The Web 2.0 world is one that embraces the collective knowledge of the community as a resource to making individual buying decisions. Marketing can be defined as the science/art of influencing these decisions. Traditional approaches have embraced mass marketing as the primarily way to economically address the consumer with this messaging. These traditional campaigns sometimes claim to be “Segmented” by the fact that they differentiate their message based on demographical information but ultimately they share the common thread of mass distribution of one way communication to a large audience base. This is becoming less effective as the Enterprises ability to influence a single consumer is becoming overshadowed by the effect of communities on their members buying decisions.
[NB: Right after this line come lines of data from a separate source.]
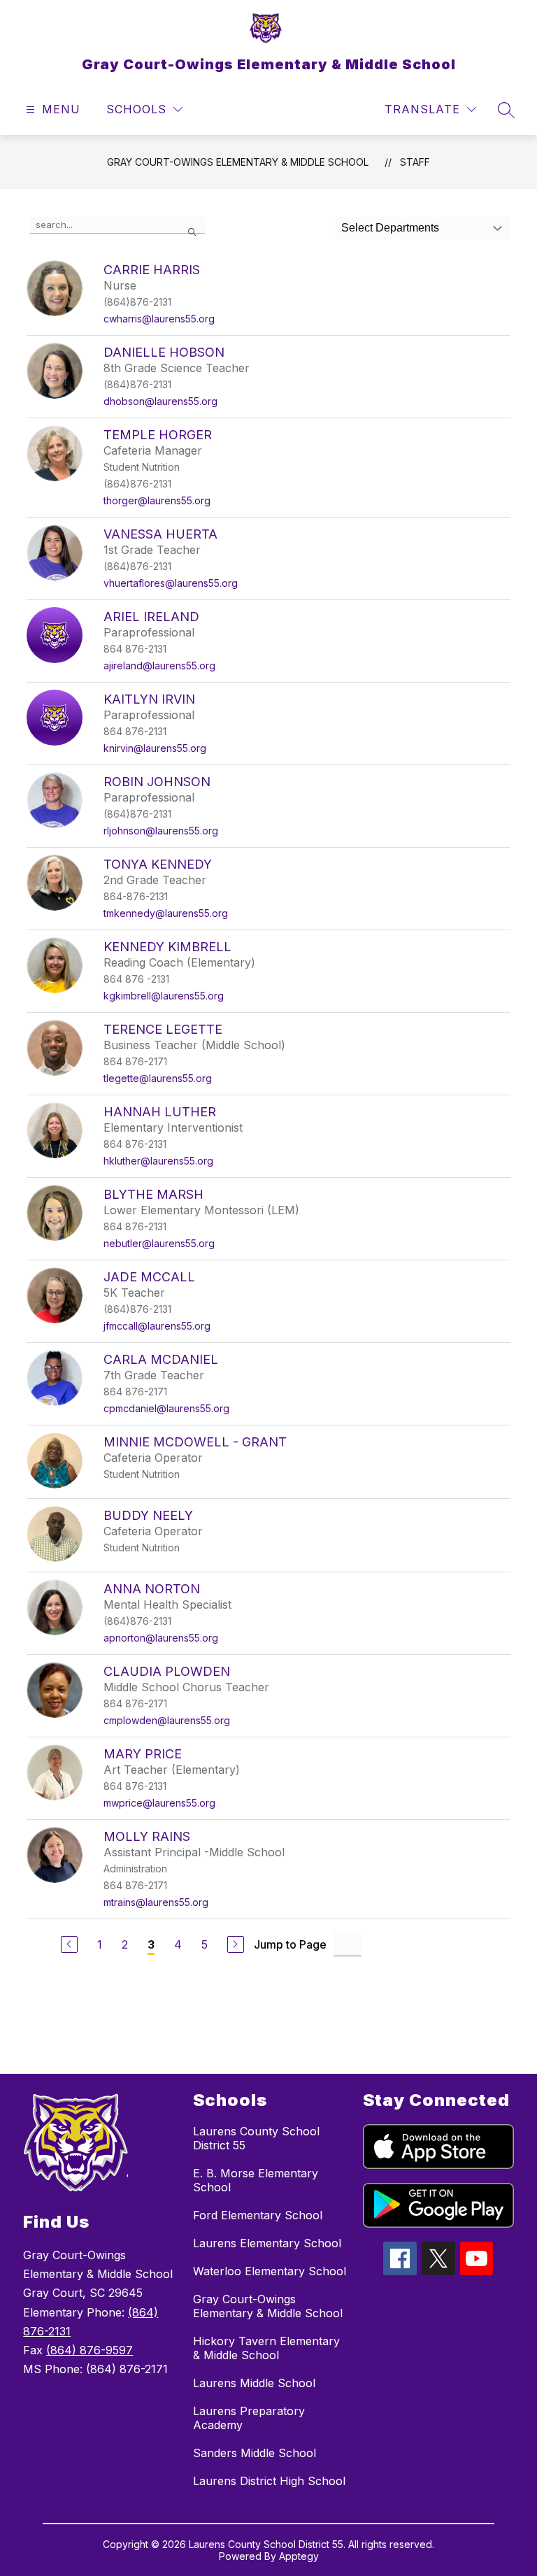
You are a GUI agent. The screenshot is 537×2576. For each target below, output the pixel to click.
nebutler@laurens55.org (159, 1243)
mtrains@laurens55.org (155, 1902)
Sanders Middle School (254, 2453)
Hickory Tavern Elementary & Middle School (266, 2348)
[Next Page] (235, 1944)
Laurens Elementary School (267, 2243)
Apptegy (299, 2556)
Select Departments (390, 228)
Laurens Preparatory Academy (249, 2418)
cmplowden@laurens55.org (166, 1720)
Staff (415, 162)
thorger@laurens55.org (156, 500)
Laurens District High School (269, 2481)
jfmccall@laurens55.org (156, 1326)
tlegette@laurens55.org (157, 1078)
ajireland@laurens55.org (159, 665)
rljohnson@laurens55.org (160, 831)
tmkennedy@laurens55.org (165, 913)
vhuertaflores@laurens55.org (170, 583)
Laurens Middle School (254, 2383)
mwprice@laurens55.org (159, 1803)
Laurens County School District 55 (256, 2138)
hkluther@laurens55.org (158, 1161)
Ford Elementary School (257, 2215)
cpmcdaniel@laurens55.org (166, 1408)
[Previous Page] (69, 1944)
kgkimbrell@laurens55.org (163, 996)
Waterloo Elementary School (269, 2271)
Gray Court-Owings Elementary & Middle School (237, 162)
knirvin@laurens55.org (154, 748)
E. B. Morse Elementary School (255, 2180)
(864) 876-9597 (89, 2350)
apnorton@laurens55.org (160, 1638)
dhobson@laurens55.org (160, 401)
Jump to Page (290, 1944)
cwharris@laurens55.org (159, 319)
Enterprises need to start thinking about how they engage communities of interests with their products and services. This level of engagement needs to be more than simple messaging; Enterprises need to be seen as part of the community and share in its overall well being. Enterprises that merely “prey’ on these communities with differentiated messaging become a disruptive “noise” to the general collective. This “noise” may have the reverse affect and too often results in the general collapse of the initial community that it is targeting.
Communities cannot be “created”. They can be grown, facilitated, enhanced, and disrupted but communities by they’re nature are organic to a central idea or concept. Enterprises interacting with these communities need to respect the boundaries imposed by the social system at work and seek to enhance the general experience rather than capitalize on revenue opportunities presented. Enterprises that find ways to embrace these concepts will ultimately find revenue opportunities in these interactions that will be seen as adding value rather than detracting from the general experience. The challenge for enterprises to do so is to find means to economically support these types of interactions by leveraging technology in innovative ways.
In future posts I will try and explore how Enterprises may use emerging Web 2.0 technology to achieve this goal.